We have all heard the aged old sentence usually mentioned within the BDSM community – “Submission is a gift”.

I totally agree with this statement, but I believe that it shouldn’t be used as a sort of definition on how much responsibility the Dominant is given by the submissive. If it is used for that reason then it tends to make the concept of responsibility quite one sided. Submission is a gift, but it puts responsibilities on the shoulders of the person that is giving the gift away as well.

Let us take a look at one definition of responsibility:

“Responsibility can be defined as assuming accountability for a task, decision or action. A person is said to be responsible for something when he or she accepts the consequences of something.”

In the book, The Seven Habits Of Highly Effective People Stephen Covey’s first habit, being proactive is all about taking responsibility. He advises the following:

“Look at the word responsibility – “response-ability” – the ability to choose your response. Highly proactive people recognize that responsibility. They do not blame circumstances, conditions, or conditioning for their behavior. Their behavior is a product of their own conscious choice, based on values, rather than a product of their conditions, based on feeling.”

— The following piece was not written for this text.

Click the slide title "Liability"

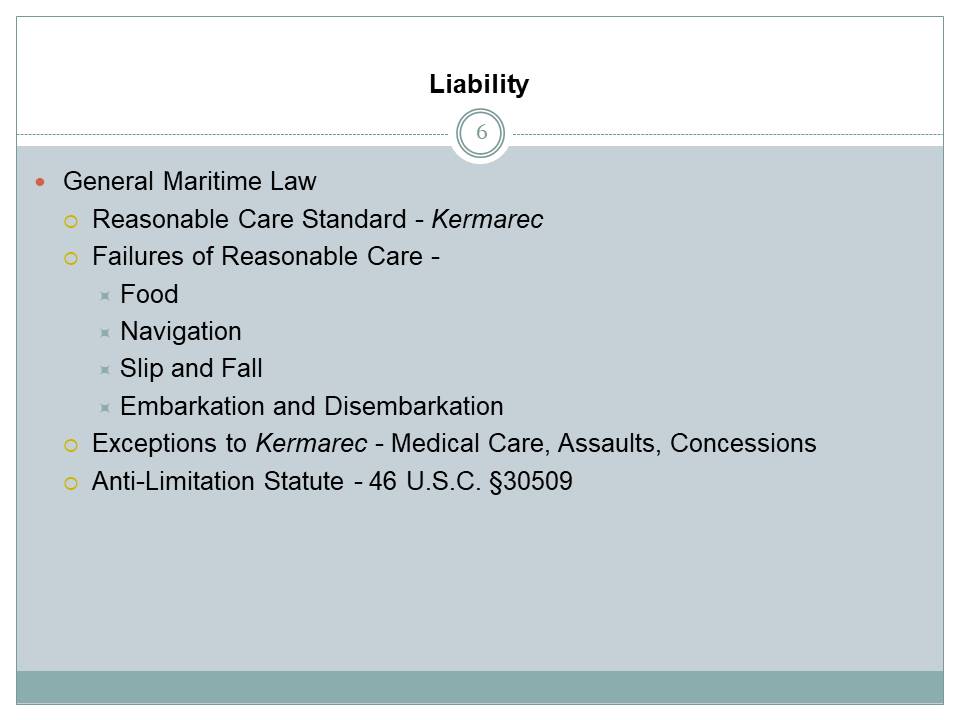(479, 85)

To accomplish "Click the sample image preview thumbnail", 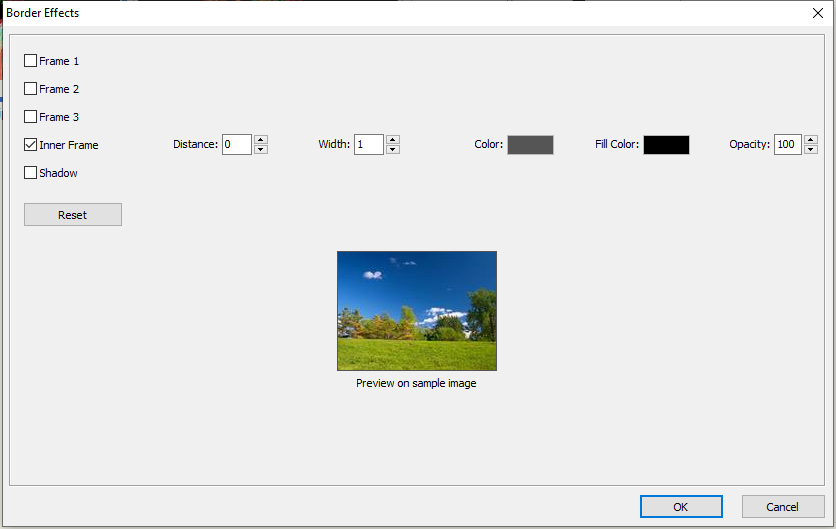I will pos(417,311).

This means that you have to do things right by yourself – Don’t look for reasons outside yourself why things didn’t go your way.

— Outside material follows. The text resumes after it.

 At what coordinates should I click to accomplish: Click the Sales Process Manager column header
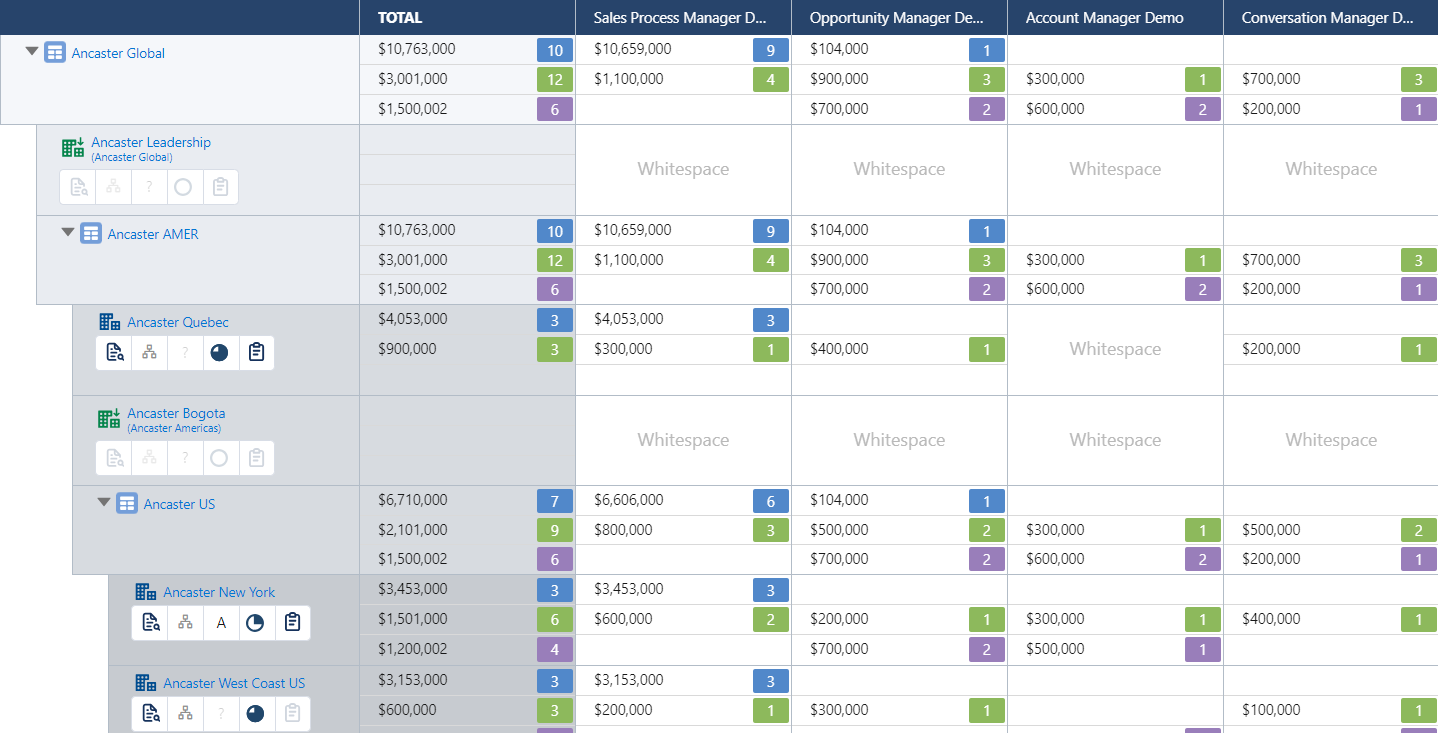click(680, 18)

I might sound harsh and maybe even a bit cynical when I am stating this, but let us revert this back to consent.

When you consent to certain activities within BDSM, then you have to have a basic understanding of what they might lead up to or the consequences are if something goes wrong. I’ve heard too many people say “My partner told me it was a safe session and in the end it wasn’t!”

Don’t take the words from another person as a guarantee for your own safety – You have to have an understanding of what you are getting into before you can give a valid consent and sometimes you even have to be able to challenge the knowledge that your partner is exposing during a session, for your own good. Your safety is based on your knowledge and your willingnes to take a responsibility for it.

Your responsibility is to have an understanding, even if you love and trust your partner, because partners are not always aware of the fact that they might be doing things in an unsafe way.

You owe that to yourself and to your partner, before you hand over the control and consent to anything.

If you are under the impression that this post is targeted towards submissives, then you are wrong.

The same goes for all the Dominants out there, you have to take responsibility for your own actions and your own knowledge. As a Dominant you have to make sure that the consent you are given is based on a valid and sane understanding of what you are going to do.

You have to make sure that your partner totally understands the effects and consequences of your actions, just telling your partner what you might do in vague terms is not enough – You have to be absolute sure that they are prepared for what your actions might lead to in terms of emotions, reactions etc.

If they tell you that they are prepared and understand, then double check.

Submission is a gift and Dominance is the ability to nuture that gift – But taking responsibility for your own actions and well being is the best gift you can give your partner, independent of whether you are a Dominant or submissive.